YOUR TASK —
The complete listing that follows is to be set down again, exactly as it appears.

GIVEN RECORDS —
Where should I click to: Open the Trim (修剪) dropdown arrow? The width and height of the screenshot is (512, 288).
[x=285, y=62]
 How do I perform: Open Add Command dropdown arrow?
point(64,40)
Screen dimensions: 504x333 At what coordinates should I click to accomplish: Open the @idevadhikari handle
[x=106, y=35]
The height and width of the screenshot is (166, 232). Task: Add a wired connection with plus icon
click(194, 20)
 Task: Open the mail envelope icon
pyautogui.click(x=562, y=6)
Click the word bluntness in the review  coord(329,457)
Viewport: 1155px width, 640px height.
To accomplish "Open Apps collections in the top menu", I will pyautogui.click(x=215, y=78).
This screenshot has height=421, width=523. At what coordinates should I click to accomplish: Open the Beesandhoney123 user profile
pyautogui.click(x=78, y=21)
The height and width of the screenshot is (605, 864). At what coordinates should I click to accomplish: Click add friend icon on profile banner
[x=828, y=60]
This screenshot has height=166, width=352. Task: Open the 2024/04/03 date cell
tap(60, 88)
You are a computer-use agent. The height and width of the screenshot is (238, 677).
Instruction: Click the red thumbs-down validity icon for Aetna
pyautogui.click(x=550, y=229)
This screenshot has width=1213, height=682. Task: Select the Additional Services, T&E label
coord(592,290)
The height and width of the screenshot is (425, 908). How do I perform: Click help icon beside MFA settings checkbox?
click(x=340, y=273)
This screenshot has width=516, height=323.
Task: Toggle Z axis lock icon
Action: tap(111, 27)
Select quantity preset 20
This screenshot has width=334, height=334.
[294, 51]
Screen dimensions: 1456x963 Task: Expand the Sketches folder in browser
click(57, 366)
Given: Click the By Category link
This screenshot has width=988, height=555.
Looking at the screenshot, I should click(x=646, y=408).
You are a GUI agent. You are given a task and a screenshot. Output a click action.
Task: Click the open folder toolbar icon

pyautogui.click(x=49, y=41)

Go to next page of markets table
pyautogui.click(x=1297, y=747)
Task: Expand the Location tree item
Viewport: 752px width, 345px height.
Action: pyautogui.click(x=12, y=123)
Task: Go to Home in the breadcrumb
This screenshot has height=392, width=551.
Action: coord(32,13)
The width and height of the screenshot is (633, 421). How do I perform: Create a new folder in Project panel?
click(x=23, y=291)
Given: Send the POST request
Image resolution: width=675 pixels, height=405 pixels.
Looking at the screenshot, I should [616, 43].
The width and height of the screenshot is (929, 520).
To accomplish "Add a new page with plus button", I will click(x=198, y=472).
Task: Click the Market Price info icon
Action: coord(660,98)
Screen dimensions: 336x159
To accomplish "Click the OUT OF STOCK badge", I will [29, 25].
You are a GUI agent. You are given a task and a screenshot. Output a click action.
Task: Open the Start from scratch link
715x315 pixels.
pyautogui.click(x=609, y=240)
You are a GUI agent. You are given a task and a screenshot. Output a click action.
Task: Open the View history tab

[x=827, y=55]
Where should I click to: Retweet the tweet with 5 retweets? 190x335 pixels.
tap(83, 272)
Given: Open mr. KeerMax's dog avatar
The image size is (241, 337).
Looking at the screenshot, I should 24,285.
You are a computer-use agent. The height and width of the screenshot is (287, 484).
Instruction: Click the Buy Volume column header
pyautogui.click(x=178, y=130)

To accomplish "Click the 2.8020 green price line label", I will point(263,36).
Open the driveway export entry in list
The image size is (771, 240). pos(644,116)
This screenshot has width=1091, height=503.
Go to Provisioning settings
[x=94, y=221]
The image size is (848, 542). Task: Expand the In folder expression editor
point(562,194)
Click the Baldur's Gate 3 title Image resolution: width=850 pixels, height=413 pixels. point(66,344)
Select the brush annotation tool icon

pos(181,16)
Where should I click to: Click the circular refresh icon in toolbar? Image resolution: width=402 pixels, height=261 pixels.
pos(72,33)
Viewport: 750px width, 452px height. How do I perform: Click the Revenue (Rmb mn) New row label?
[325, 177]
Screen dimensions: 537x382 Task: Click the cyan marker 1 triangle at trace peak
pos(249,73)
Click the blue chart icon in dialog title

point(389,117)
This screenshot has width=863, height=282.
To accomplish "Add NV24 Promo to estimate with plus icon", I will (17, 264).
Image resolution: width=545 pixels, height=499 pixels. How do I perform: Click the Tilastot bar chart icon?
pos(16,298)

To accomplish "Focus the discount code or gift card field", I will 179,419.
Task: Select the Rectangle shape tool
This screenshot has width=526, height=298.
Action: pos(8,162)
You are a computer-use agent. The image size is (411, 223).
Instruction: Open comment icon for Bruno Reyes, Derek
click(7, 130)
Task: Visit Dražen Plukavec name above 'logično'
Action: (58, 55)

FINAL ANSWER —
Where should I click to: Open the Trim (修剪) dropdown arrow? The width and height of the screenshot is (512, 288).
[x=285, y=62]
 How do I perform: Open Add Command dropdown arrow?
point(64,40)
Screen dimensions: 504x333 At what coordinates should I click to accomplish: Open the @idevadhikari handle
[x=106, y=35]
The height and width of the screenshot is (166, 232). Task: Add a wired connection with plus icon
click(194, 20)
 Task: Open the mail envelope icon
pyautogui.click(x=562, y=6)
Click the word bluntness in the review  coord(329,457)
Viewport: 1155px width, 640px height.
To accomplish "Open Apps collections in the top menu", I will pyautogui.click(x=215, y=78).
This screenshot has height=421, width=523. At what coordinates should I click to accomplish: Open the Beesandhoney123 user profile
pyautogui.click(x=78, y=21)
The height and width of the screenshot is (605, 864). At what coordinates should I click to accomplish: Click add friend icon on profile banner
[x=828, y=60]
This screenshot has height=166, width=352. Task: Open the 2024/04/03 date cell
tap(60, 88)
You are a computer-use agent. The height and width of the screenshot is (238, 677).
Instruction: Click the red thumbs-down validity icon for Aetna
pyautogui.click(x=550, y=229)
This screenshot has width=1213, height=682. Task: Select the Additional Services, T&E label
coord(592,290)
The height and width of the screenshot is (425, 908). How do I perform: Click help icon beside MFA settings checkbox?
click(x=340, y=273)
This screenshot has width=516, height=323.
Task: Toggle Z axis lock icon
Action: tap(111, 27)
Select quantity preset 20
This screenshot has width=334, height=334.
[294, 51]
Screen dimensions: 1456x963 Task: Expand the Sketches folder in browser
click(57, 366)
Given: Click the By Category link
This screenshot has width=988, height=555.
Looking at the screenshot, I should click(x=646, y=408).
You are a GUI agent. You are given a task and a screenshot. Output a click action.
Task: Click the open folder toolbar icon

pyautogui.click(x=49, y=41)

Go to next page of markets table
pyautogui.click(x=1297, y=747)
Task: Expand the Location tree item
Viewport: 752px width, 345px height.
Action: pyautogui.click(x=12, y=123)
Task: Go to Home in the breadcrumb
This screenshot has height=392, width=551.
Action: coord(32,13)
The width and height of the screenshot is (633, 421). How do I perform: Create a new folder in Project panel?
click(x=23, y=291)
Given: Send the POST request
Image resolution: width=675 pixels, height=405 pixels.
Looking at the screenshot, I should [616, 43].
The width and height of the screenshot is (929, 520).
To accomplish "Add a new page with plus button", I will click(x=198, y=472).
Task: Click the Market Price info icon
Action: coord(660,98)
Screen dimensions: 336x159
To accomplish "Click the OUT OF STOCK badge", I will [29, 25].
You are a GUI agent. You are given a task and a screenshot. Output a click action.
Task: Open the Start from scratch link
715x315 pixels.
pyautogui.click(x=609, y=240)
You are a GUI agent. You are given a task and a screenshot. Output a click action.
Task: Open the View history tab

[x=827, y=55]
Where should I click to: Retweet the tweet with 5 retweets? 190x335 pixels.
tap(83, 272)
Given: Open mr. KeerMax's dog avatar
The image size is (241, 337).
Looking at the screenshot, I should 24,285.
You are a computer-use agent. The height and width of the screenshot is (287, 484).
Instruction: Click the Buy Volume column header
pyautogui.click(x=178, y=130)

To accomplish "Click the 2.8020 green price line label", I will point(263,36).
Open the driveway export entry in list
The image size is (771, 240). pos(644,116)
This screenshot has width=1091, height=503.
Go to Provisioning settings
[x=94, y=221]
The image size is (848, 542). Task: Expand the In folder expression editor
point(562,194)
Click the Baldur's Gate 3 title Image resolution: width=850 pixels, height=413 pixels. point(66,344)
Select the brush annotation tool icon

pos(181,16)
Where should I click to: Click the circular refresh icon in toolbar? Image resolution: width=402 pixels, height=261 pixels.
pos(72,33)
Viewport: 750px width, 452px height. How do I perform: Click the Revenue (Rmb mn) New row label?
[325, 177]
Screen dimensions: 537x382 Task: Click the cyan marker 1 triangle at trace peak
pos(249,73)
Click the blue chart icon in dialog title

point(389,117)
This screenshot has width=863, height=282.
To accomplish "Add NV24 Promo to estimate with plus icon", I will (17, 264).
Image resolution: width=545 pixels, height=499 pixels. How do I perform: Click the Tilastot bar chart icon?
pos(16,298)

To accomplish "Focus the discount code or gift card field", I will 179,419.
Task: Select the Rectangle shape tool
This screenshot has width=526, height=298.
Action: pos(8,162)
You are a computer-use agent. The image size is (411, 223).
Instruction: Open comment icon for Bruno Reyes, Derek
click(7, 130)
Task: Visit Dražen Plukavec name above 'logično'
Action: (58, 55)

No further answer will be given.